You won what looked like it was going to be one of the most difficult city council races pretty handily. What's next for you?
Right now, this is just such an exciting time for Oak Cliff. [District 1] is such a beautiful district. We've got North Oak Cliff, where I live. You've got Kessler/Stevens Park. You have Lake Cliff, which is so exciting with the streetcar coming. You've got the Bishop Arts District, all the historic neighborhoods that are coming back — Jefferson and then, y'know, Wynnewood is exciting and then even out to the west of that, Elmwood and everything around the Clarendon Corridor. So, really, Oak Cliff is poised to grow for the next decade. We've got a window here, so it is going to be about how we go about growing. It's just a great honor to be here and to help out with this. It's exciting. This is the place to be — in Oak Cliff.
You're not thinking about running for mayor?
[Oak Cliff] is the place to be, and it's a fantastic district. There are so many opportunities: The streetcar is coming, all that we're doing with bikes; what weâï¿½ï¿½re doing with the growth of Bishop Arts. We've got big zoning cases going through. It's exciting.

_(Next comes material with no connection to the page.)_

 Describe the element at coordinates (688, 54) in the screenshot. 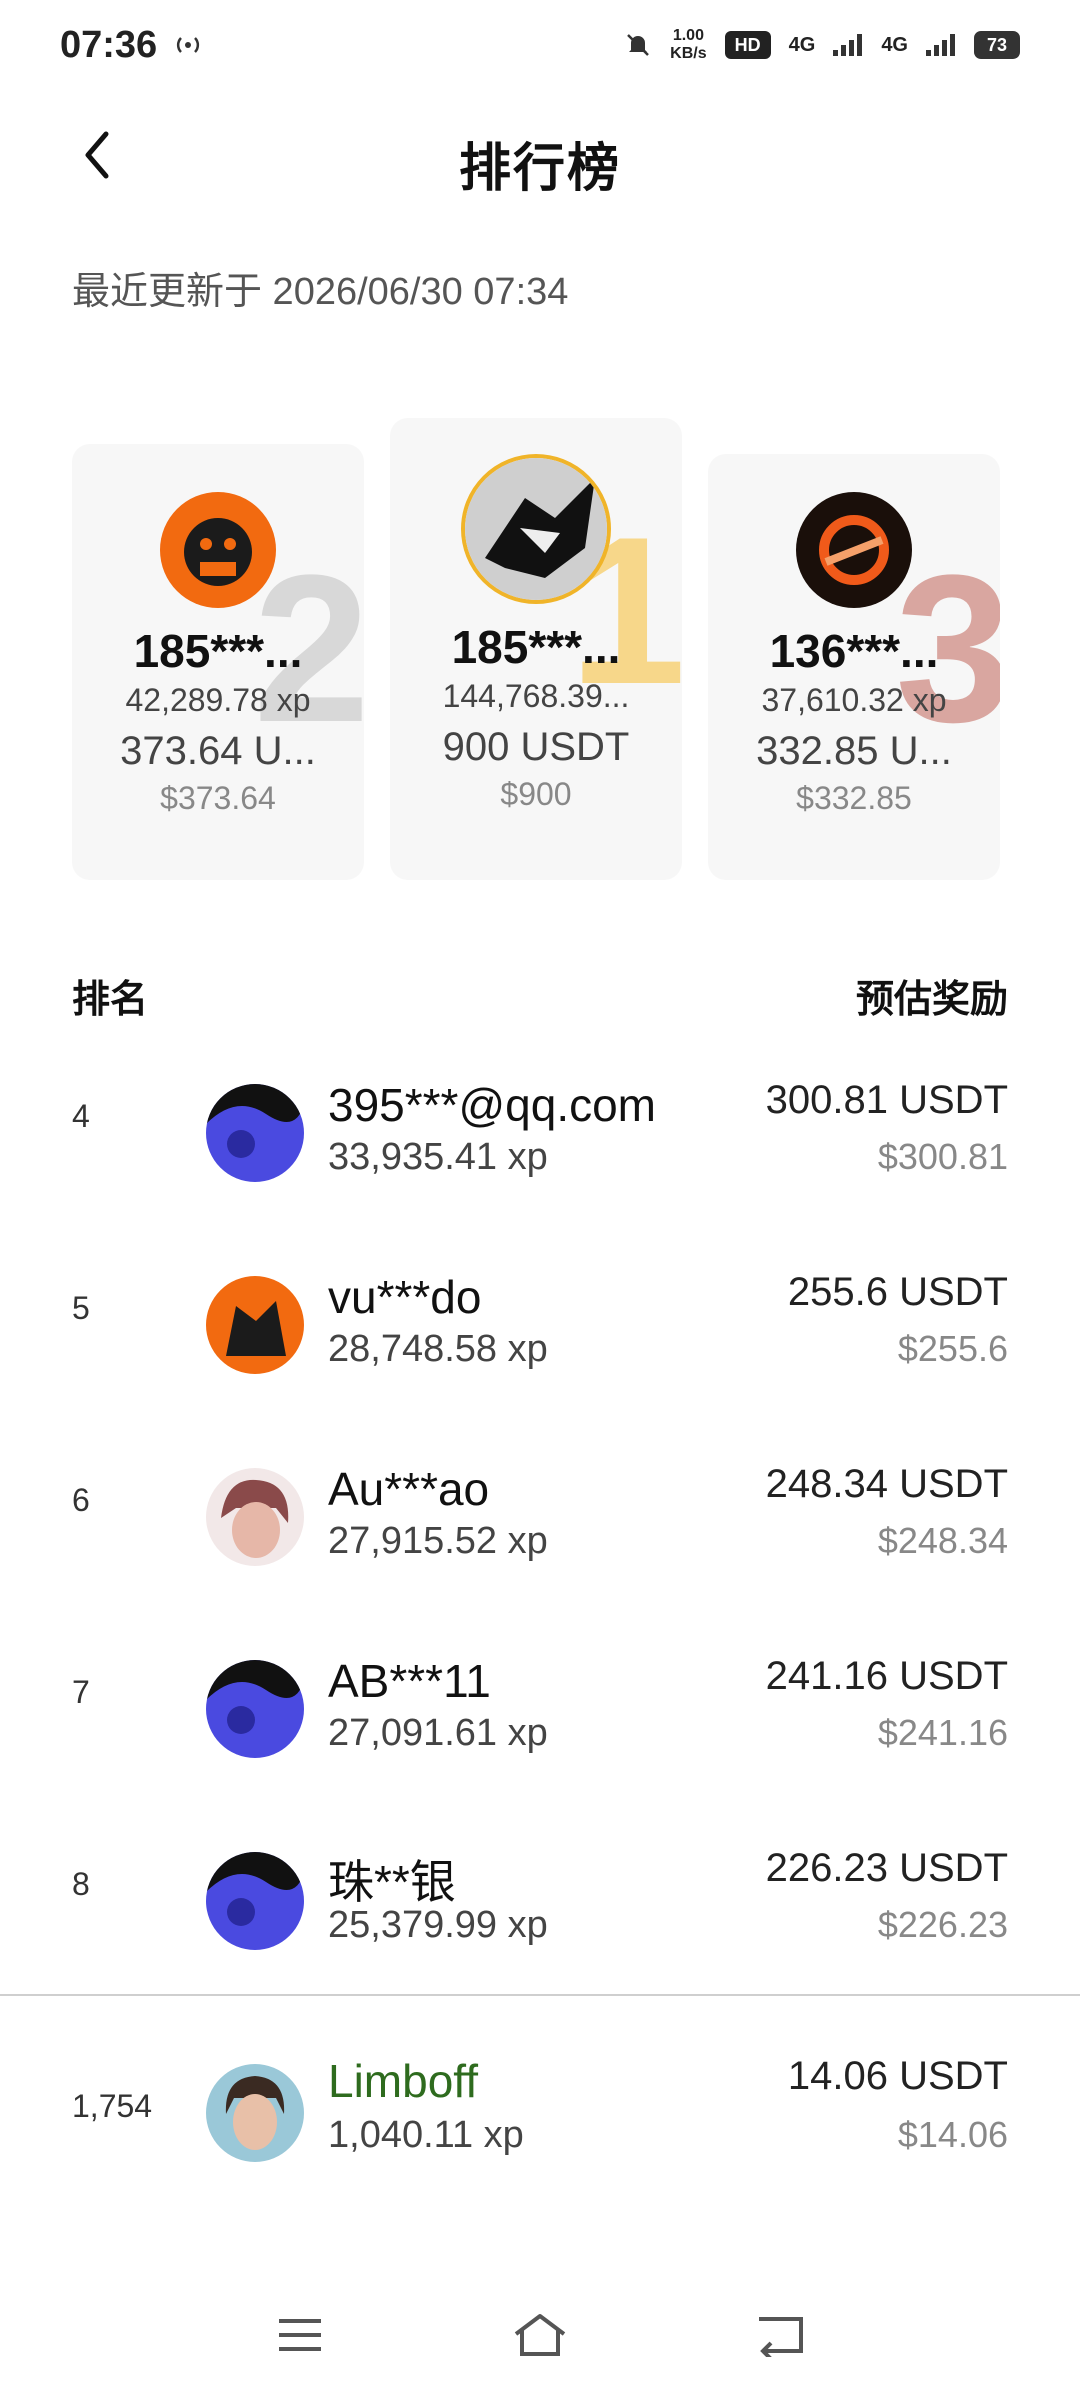

I see `network-speed-unit: KB/s` at that location.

You're still in your 30s and it seems like you're representative of this generational transition that's happening in Dallas of people who want more traditional urban living and greater equality within the city — things that are different from what a lot of people want in the rest of the state. For whatever reason, you represent a lot of progressive ideas on the council. Do you feel like that's a responsibility that you have or just something that has happened because of who you are?
I think it's a reflection of Dallas and, really, what people want from their local government. In Dallas, they want us to be progressive — not just on social issues but on issues of urbanism. Dallas is a city that has never turned from tackling the big questions and taking those things on. You do that, but you always want to do it in a pragmatic way. So we're very pragmatic about our approaches to these issues. We need to be solution-driven, so there is certainly a progressive pragmatism on everything we're trying to get done.

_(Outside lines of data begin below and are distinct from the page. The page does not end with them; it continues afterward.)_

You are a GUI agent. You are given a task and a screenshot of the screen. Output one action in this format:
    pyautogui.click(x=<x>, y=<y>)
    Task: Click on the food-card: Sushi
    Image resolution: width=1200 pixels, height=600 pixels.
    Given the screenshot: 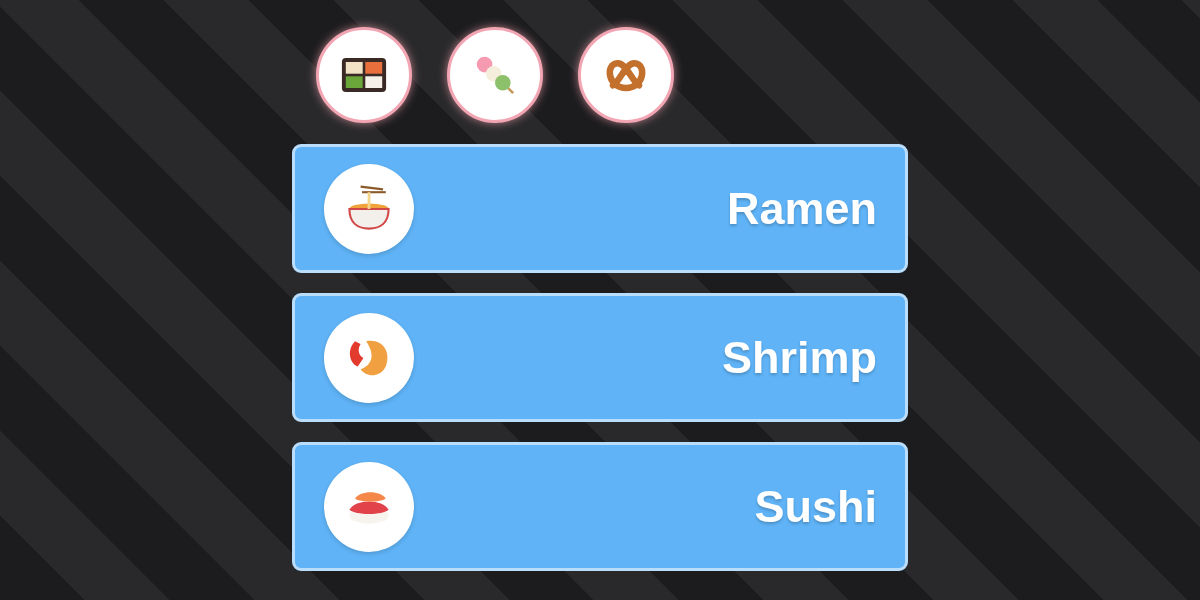 What is the action you would take?
    pyautogui.click(x=600, y=506)
    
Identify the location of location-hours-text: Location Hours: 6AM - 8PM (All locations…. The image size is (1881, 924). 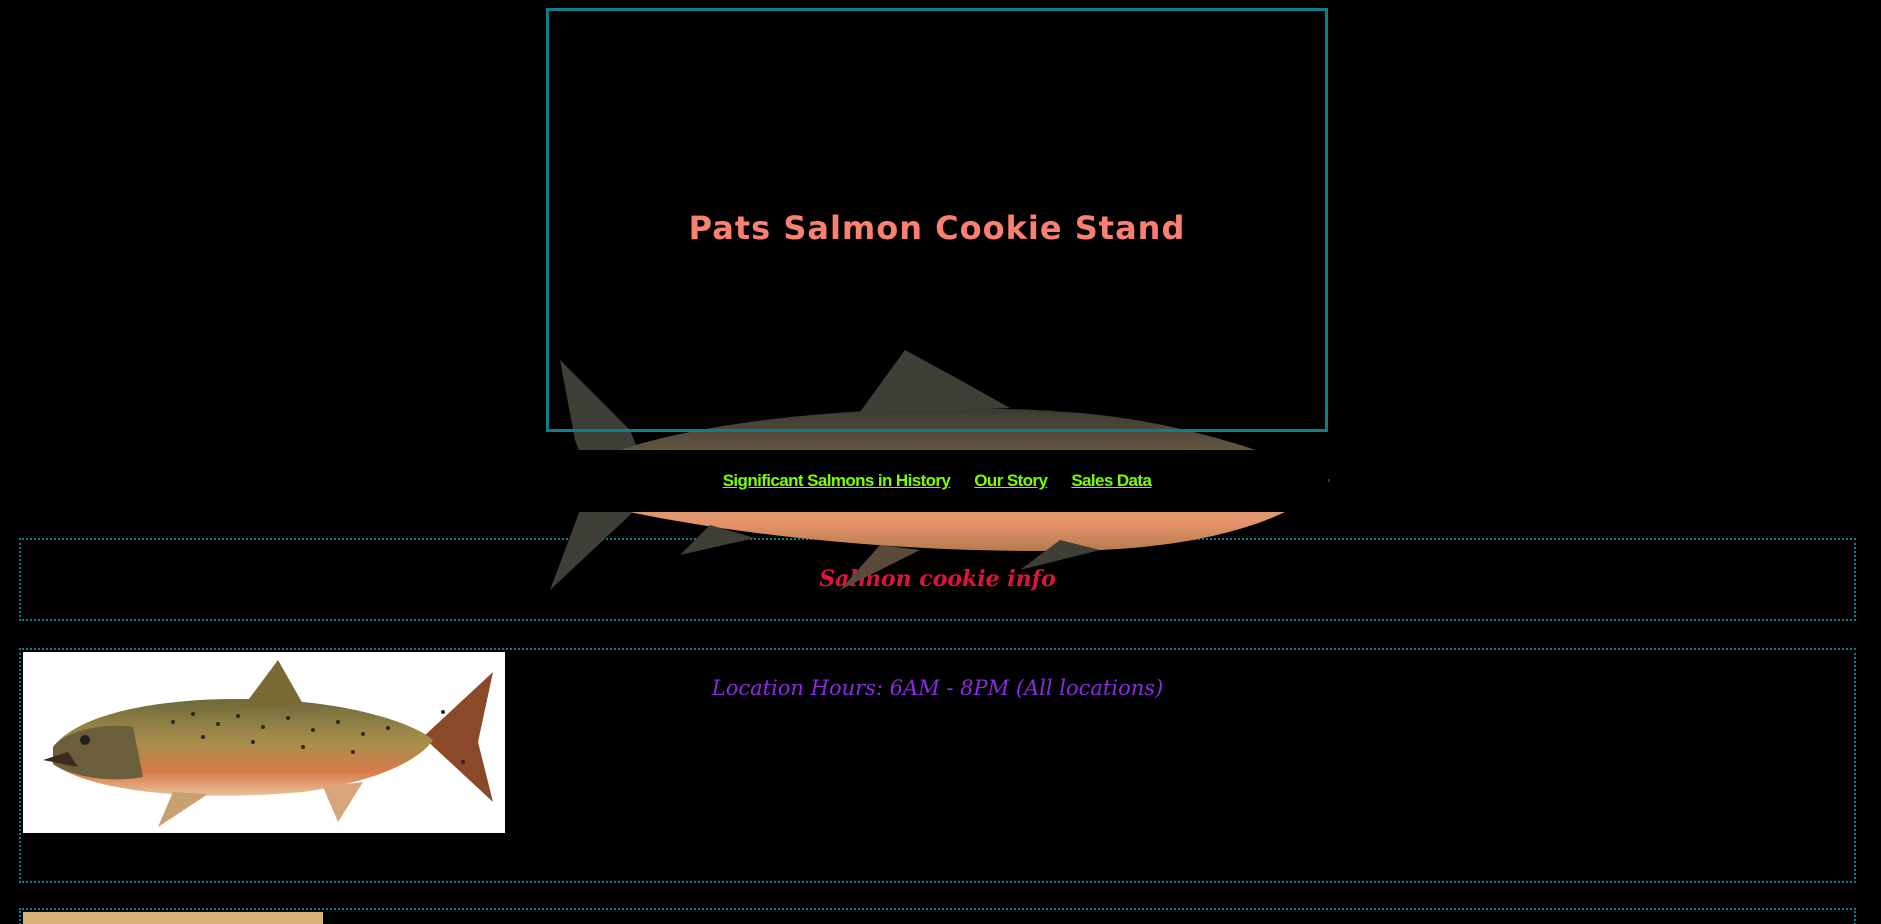
(938, 688).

In Dallas, it's such a great time because of the people. The core was a vacuum — particularly downtown. There were no residents. We need to provide urban living and a full spectrum of choices to remain competitive with other cities and our suburbs.
The youngest people on the council represent the core districts — the younger, more urban districts. It's good to see younger people involved in city government and a younger city council. When I got here, the average age of the council was 58. Dallas is a young city. It is too young of a city to be governed by a group of 60-year-olds.